PROBLEM: Please give back word for word the lines below, from the first one through the one with "Sort by OPEB Per Capita header".

Stored data entries:
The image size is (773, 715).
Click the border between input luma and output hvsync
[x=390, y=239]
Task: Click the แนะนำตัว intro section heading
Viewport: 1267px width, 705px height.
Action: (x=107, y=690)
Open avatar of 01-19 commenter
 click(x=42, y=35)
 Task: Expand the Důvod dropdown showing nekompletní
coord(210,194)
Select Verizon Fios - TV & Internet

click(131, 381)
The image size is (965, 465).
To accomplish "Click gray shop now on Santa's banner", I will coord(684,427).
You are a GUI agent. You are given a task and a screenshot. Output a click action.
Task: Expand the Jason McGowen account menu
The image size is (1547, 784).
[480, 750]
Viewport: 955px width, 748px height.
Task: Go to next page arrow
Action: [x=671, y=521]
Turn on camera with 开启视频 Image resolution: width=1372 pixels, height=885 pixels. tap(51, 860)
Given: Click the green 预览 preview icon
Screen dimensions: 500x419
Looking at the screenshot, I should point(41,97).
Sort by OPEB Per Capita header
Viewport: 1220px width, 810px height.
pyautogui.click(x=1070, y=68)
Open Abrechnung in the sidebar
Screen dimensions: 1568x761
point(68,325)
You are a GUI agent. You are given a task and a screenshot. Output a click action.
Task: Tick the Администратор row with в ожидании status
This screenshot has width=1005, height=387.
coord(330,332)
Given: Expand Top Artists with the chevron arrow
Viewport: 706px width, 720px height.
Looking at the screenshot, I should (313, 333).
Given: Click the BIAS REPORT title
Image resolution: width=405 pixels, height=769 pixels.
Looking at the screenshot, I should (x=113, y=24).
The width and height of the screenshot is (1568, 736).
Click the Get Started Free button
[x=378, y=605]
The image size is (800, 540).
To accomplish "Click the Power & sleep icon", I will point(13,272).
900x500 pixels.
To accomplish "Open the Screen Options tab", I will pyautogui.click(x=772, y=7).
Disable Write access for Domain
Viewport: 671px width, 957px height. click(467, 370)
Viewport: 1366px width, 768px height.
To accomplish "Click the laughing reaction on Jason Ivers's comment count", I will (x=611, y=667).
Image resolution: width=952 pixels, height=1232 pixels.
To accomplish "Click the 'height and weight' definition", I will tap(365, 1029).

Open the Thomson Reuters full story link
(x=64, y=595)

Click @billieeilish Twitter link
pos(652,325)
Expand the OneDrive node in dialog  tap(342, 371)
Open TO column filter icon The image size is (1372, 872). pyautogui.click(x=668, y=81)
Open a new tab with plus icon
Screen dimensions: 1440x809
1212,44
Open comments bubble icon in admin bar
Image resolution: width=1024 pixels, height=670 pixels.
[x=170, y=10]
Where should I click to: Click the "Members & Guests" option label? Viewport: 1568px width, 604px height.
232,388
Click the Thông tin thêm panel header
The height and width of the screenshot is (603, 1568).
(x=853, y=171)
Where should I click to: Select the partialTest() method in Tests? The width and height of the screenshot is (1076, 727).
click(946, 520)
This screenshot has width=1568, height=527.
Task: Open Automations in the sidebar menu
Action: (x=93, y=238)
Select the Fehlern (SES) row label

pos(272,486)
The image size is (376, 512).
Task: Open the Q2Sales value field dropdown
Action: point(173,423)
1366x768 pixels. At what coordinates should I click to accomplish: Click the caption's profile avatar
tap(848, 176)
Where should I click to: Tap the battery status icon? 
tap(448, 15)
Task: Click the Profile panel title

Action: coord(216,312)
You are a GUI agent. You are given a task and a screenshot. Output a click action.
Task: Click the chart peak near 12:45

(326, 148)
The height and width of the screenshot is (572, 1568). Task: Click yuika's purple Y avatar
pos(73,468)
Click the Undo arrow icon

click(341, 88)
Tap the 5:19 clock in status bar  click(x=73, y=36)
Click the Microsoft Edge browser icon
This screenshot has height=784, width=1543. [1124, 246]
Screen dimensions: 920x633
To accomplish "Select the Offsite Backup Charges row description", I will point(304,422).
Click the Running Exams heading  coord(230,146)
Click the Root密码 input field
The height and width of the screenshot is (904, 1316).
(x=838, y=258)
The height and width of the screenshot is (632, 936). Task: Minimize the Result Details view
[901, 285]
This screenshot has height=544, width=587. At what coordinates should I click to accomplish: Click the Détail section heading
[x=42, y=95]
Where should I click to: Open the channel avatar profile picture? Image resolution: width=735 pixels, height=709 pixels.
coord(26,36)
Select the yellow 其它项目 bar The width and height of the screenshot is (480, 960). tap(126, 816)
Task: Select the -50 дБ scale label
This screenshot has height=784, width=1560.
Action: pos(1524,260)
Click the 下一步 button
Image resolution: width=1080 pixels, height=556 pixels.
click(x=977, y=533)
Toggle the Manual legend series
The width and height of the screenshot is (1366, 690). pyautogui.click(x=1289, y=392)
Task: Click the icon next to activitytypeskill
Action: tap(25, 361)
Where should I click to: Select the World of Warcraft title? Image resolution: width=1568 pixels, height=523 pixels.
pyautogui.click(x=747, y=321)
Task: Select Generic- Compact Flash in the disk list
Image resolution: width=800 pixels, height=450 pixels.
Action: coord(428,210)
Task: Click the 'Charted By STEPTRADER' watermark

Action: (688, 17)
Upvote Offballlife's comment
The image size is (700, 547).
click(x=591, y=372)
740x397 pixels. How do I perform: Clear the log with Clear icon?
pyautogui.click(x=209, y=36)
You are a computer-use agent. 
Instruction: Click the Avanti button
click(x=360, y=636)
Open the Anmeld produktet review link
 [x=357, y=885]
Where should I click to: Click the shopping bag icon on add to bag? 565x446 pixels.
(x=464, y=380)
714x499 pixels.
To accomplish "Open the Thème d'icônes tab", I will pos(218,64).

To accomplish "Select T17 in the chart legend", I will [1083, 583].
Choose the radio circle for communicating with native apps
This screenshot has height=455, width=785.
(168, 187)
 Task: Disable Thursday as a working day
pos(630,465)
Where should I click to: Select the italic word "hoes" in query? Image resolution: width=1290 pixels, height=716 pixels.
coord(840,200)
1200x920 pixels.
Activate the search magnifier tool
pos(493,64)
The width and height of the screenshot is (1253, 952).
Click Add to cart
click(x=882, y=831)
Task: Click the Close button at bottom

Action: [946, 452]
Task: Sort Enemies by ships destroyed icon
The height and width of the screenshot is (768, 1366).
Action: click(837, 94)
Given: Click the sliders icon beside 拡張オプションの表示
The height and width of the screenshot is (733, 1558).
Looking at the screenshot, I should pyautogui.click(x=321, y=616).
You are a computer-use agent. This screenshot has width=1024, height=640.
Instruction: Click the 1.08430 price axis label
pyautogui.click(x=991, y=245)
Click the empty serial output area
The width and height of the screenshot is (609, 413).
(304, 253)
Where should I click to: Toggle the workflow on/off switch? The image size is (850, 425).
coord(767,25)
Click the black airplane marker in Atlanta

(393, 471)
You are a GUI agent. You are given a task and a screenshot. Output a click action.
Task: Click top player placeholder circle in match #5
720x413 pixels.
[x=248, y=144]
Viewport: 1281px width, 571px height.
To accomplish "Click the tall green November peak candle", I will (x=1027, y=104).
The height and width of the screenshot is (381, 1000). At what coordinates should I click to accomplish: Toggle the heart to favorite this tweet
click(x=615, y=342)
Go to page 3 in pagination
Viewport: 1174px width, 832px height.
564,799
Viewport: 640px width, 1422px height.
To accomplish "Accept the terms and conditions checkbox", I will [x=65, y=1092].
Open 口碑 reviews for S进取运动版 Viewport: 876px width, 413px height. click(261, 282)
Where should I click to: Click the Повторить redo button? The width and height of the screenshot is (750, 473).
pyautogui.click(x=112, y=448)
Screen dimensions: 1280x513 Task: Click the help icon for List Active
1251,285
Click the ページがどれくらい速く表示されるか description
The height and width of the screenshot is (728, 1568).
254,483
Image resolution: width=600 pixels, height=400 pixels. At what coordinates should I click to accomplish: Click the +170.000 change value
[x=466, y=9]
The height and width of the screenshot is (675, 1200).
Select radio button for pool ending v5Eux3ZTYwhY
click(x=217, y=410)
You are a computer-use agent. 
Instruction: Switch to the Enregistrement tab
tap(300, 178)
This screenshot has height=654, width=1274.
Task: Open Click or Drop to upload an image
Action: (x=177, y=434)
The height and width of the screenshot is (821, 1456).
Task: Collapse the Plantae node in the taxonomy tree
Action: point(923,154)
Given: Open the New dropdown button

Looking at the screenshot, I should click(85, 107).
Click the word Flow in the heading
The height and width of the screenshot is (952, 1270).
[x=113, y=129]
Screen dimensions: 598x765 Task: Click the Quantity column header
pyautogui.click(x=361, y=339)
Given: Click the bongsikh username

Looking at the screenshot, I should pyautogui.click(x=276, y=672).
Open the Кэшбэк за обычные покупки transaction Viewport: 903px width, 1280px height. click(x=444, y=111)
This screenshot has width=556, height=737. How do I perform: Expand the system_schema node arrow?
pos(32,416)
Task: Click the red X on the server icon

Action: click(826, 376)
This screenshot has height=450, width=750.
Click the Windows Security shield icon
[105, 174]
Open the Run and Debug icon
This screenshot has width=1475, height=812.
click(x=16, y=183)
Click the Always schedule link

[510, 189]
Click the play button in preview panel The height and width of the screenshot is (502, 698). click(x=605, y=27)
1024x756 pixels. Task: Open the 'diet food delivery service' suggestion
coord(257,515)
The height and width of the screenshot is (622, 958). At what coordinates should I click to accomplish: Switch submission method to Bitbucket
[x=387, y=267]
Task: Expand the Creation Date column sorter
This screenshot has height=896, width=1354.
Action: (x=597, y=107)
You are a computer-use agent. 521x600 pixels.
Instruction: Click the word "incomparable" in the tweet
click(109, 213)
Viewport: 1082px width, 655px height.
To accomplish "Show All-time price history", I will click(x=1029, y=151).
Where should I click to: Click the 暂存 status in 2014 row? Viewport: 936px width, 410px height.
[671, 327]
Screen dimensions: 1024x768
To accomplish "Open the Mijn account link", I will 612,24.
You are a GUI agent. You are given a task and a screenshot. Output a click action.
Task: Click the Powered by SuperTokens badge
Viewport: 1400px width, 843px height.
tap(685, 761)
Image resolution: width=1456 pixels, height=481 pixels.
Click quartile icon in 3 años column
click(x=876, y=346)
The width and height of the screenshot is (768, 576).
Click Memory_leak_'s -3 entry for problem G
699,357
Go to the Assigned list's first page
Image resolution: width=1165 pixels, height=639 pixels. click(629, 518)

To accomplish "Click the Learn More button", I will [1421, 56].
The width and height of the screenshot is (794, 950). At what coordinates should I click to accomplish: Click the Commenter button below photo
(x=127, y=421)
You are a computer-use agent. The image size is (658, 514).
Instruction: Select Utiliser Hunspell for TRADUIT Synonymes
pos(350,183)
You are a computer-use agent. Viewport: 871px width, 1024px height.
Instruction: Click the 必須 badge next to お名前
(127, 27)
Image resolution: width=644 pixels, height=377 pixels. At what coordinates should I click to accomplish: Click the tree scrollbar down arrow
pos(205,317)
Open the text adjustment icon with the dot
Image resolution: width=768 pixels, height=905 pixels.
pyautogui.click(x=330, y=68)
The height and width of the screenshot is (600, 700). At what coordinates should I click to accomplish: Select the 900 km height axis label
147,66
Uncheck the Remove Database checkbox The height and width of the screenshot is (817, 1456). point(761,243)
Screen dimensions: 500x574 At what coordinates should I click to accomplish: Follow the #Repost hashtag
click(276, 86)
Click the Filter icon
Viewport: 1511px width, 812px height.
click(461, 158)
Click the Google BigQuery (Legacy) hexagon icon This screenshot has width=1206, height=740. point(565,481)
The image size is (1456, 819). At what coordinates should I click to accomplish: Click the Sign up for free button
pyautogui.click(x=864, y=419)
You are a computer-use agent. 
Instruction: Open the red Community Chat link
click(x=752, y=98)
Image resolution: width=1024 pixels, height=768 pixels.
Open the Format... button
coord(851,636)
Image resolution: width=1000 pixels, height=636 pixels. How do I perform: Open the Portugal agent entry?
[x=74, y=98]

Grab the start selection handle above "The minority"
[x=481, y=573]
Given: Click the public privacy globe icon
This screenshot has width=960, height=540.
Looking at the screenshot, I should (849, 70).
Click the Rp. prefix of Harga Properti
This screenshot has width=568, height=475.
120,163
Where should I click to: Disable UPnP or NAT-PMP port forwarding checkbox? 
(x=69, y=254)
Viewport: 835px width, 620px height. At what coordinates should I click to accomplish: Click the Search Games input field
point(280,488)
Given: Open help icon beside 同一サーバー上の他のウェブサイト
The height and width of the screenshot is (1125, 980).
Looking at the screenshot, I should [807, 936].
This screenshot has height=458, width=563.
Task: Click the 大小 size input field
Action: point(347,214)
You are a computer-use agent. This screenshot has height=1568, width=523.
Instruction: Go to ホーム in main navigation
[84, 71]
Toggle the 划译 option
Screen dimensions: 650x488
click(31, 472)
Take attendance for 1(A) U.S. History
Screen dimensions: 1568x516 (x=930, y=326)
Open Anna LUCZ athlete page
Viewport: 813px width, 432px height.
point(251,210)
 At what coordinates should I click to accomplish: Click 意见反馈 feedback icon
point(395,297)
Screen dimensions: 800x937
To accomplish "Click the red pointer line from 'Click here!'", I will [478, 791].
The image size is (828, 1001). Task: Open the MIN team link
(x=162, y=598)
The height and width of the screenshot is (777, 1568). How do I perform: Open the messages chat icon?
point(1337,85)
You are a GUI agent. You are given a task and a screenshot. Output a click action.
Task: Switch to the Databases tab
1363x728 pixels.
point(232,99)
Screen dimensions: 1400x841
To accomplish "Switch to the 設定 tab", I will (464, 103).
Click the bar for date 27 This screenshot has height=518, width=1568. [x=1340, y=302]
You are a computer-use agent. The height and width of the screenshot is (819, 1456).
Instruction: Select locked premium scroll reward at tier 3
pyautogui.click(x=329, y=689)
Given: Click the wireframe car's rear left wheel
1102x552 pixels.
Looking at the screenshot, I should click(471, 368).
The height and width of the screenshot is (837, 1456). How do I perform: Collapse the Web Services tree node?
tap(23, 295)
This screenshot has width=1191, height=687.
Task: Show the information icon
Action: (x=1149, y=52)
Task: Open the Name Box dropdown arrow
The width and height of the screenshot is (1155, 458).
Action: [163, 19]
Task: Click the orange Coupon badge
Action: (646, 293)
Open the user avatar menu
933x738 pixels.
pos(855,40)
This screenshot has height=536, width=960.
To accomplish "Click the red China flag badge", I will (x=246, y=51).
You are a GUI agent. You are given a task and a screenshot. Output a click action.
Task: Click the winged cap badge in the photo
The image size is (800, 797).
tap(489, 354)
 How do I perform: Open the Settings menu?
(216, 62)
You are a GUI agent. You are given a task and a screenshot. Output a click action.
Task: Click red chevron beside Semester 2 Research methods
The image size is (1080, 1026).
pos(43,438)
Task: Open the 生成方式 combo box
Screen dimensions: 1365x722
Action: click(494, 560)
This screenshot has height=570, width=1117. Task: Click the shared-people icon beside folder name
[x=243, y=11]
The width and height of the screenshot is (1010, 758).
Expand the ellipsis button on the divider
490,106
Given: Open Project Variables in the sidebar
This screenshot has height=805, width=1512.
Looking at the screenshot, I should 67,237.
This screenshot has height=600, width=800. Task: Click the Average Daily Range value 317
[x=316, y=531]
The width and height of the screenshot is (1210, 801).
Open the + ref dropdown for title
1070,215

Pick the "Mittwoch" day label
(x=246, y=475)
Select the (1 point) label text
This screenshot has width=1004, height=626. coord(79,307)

REPLY TO THE EXERCISE:
The image size is (773, 715).
Click the border between input luma and output hvsync
[x=390, y=239]
Task: Click the แนะนำตัว intro section heading
Viewport: 1267px width, 705px height.
Action: (x=107, y=690)
Open avatar of 01-19 commenter
 click(x=42, y=35)
 Task: Expand the Důvod dropdown showing nekompletní
coord(210,194)
Select Verizon Fios - TV & Internet

click(131, 381)
The image size is (965, 465).
To accomplish "Click gray shop now on Santa's banner", I will coord(684,427).
You are a GUI agent. You are given a task and a screenshot. Output a click action.
Task: Expand the Jason McGowen account menu
The image size is (1547, 784).
[480, 750]
Viewport: 955px width, 748px height.
Task: Go to next page arrow
Action: [x=671, y=521]
Turn on camera with 开启视频 Image resolution: width=1372 pixels, height=885 pixels. tap(51, 860)
Given: Click the green 预览 preview icon
Screen dimensions: 500x419
Looking at the screenshot, I should point(41,97).
Sort by OPEB Per Capita header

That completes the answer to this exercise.